◆ **WORK INSTRUCTION**:
Write out again only the lines that run from the start of the entries to the line containing "Given: Select the サンディエゴ callout bubble", both included.

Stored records
====

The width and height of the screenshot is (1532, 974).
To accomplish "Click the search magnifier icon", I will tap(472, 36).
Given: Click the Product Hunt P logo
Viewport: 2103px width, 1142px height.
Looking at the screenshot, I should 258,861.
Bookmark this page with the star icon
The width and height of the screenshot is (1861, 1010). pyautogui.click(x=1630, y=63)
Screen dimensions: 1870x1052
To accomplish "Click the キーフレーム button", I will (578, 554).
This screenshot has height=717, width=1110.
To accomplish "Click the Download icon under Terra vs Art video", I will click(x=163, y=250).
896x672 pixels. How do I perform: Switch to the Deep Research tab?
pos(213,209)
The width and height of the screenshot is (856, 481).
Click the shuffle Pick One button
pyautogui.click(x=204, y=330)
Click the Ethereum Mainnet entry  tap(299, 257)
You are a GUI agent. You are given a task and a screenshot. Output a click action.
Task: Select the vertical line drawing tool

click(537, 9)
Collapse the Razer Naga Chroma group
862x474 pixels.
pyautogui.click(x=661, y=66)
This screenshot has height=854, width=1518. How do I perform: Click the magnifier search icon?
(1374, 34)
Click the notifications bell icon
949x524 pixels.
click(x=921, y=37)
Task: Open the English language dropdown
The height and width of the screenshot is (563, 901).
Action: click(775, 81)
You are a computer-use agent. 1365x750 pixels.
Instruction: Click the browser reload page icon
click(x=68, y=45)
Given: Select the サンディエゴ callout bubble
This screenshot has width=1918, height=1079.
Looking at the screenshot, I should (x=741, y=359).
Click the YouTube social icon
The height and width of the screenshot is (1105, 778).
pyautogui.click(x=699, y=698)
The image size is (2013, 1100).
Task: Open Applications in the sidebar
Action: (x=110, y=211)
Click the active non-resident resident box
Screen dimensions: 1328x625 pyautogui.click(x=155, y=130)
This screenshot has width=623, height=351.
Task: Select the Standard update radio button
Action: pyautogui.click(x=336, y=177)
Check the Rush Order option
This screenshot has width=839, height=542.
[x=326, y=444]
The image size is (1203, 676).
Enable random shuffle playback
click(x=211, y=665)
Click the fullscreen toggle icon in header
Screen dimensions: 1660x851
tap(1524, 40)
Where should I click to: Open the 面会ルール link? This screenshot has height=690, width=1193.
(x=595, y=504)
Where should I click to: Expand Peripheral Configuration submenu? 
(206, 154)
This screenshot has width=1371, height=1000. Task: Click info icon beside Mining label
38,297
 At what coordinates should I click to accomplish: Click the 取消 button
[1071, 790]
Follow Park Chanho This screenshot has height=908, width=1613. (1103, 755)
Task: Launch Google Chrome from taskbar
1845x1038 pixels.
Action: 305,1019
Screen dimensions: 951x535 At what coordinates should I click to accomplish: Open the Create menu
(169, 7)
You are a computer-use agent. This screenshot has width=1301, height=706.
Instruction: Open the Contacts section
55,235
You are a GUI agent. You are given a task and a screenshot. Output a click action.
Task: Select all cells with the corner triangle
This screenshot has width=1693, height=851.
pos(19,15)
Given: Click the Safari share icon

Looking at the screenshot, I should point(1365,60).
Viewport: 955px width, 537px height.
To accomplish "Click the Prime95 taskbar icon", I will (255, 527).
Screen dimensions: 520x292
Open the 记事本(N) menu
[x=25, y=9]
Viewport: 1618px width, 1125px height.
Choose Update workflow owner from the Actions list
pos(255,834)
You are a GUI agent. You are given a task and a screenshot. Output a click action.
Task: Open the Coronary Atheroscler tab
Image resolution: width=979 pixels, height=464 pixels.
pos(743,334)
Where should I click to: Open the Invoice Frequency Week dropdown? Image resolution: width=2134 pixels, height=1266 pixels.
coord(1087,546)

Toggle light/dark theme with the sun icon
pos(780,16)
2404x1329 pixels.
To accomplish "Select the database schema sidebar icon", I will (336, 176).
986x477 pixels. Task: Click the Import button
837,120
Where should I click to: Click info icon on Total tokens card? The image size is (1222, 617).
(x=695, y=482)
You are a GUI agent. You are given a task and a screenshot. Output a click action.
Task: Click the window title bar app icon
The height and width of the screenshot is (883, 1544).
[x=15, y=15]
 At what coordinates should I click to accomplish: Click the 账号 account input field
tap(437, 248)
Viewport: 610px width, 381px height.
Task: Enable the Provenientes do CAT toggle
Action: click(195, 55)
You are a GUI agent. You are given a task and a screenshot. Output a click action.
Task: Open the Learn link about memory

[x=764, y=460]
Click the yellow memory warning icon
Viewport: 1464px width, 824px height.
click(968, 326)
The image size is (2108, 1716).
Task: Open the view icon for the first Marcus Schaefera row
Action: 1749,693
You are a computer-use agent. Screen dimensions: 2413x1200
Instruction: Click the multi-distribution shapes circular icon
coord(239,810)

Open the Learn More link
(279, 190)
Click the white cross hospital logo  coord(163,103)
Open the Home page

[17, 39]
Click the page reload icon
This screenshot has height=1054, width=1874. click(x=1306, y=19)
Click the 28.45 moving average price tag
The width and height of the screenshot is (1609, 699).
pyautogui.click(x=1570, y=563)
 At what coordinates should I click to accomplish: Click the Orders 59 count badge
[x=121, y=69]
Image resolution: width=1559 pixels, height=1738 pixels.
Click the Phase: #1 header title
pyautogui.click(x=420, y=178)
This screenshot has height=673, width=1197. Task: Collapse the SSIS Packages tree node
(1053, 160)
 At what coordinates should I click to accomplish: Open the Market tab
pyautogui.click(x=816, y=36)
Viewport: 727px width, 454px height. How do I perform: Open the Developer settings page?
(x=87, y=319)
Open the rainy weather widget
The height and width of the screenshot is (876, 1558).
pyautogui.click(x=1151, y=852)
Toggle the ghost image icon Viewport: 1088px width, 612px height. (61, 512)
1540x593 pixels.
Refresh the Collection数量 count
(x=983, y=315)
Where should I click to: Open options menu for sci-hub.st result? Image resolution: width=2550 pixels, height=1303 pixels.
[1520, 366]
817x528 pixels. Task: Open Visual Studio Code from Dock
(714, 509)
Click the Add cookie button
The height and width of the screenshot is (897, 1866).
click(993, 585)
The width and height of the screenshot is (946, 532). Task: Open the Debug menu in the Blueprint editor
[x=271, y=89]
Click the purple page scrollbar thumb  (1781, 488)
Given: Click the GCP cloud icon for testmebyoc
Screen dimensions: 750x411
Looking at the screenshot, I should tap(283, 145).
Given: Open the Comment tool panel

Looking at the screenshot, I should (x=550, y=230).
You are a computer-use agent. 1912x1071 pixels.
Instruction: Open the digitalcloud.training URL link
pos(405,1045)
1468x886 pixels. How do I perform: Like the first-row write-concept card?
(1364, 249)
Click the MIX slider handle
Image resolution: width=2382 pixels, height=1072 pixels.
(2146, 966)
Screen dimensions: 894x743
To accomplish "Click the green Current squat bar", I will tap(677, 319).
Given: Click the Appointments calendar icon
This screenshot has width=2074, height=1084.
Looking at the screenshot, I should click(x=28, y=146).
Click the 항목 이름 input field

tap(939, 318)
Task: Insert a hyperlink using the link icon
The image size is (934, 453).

====

◆ **SOLUTION TO THIS PROBLEM**:
The width and height of the screenshot is (1532, 974).
To accomplish "Click the search magnifier icon", I will tap(472, 36).
Given: Click the Product Hunt P logo
Viewport: 2103px width, 1142px height.
Looking at the screenshot, I should 258,861.
Bookmark this page with the star icon
The width and height of the screenshot is (1861, 1010). pyautogui.click(x=1630, y=63)
Screen dimensions: 1870x1052
To accomplish "Click the キーフレーム button", I will (578, 554).
This screenshot has height=717, width=1110.
To accomplish "Click the Download icon under Terra vs Art video", I will click(x=163, y=250).
896x672 pixels. How do I perform: Switch to the Deep Research tab?
pos(213,209)
The width and height of the screenshot is (856, 481).
Click the shuffle Pick One button
pyautogui.click(x=204, y=330)
Click the Ethereum Mainnet entry  tap(299, 257)
You are a GUI agent. You are given a task and a screenshot. Output a click action.
Task: Select the vertical line drawing tool

click(537, 9)
Collapse the Razer Naga Chroma group
862x474 pixels.
pyautogui.click(x=661, y=66)
This screenshot has height=854, width=1518. How do I perform: Click the magnifier search icon?
(1374, 34)
Click the notifications bell icon
949x524 pixels.
click(x=921, y=37)
Task: Open the English language dropdown
The height and width of the screenshot is (563, 901).
Action: click(775, 81)
You are a computer-use agent. 1365x750 pixels.
Instruction: Click the browser reload page icon
click(x=68, y=45)
Given: Select the サンディエゴ callout bubble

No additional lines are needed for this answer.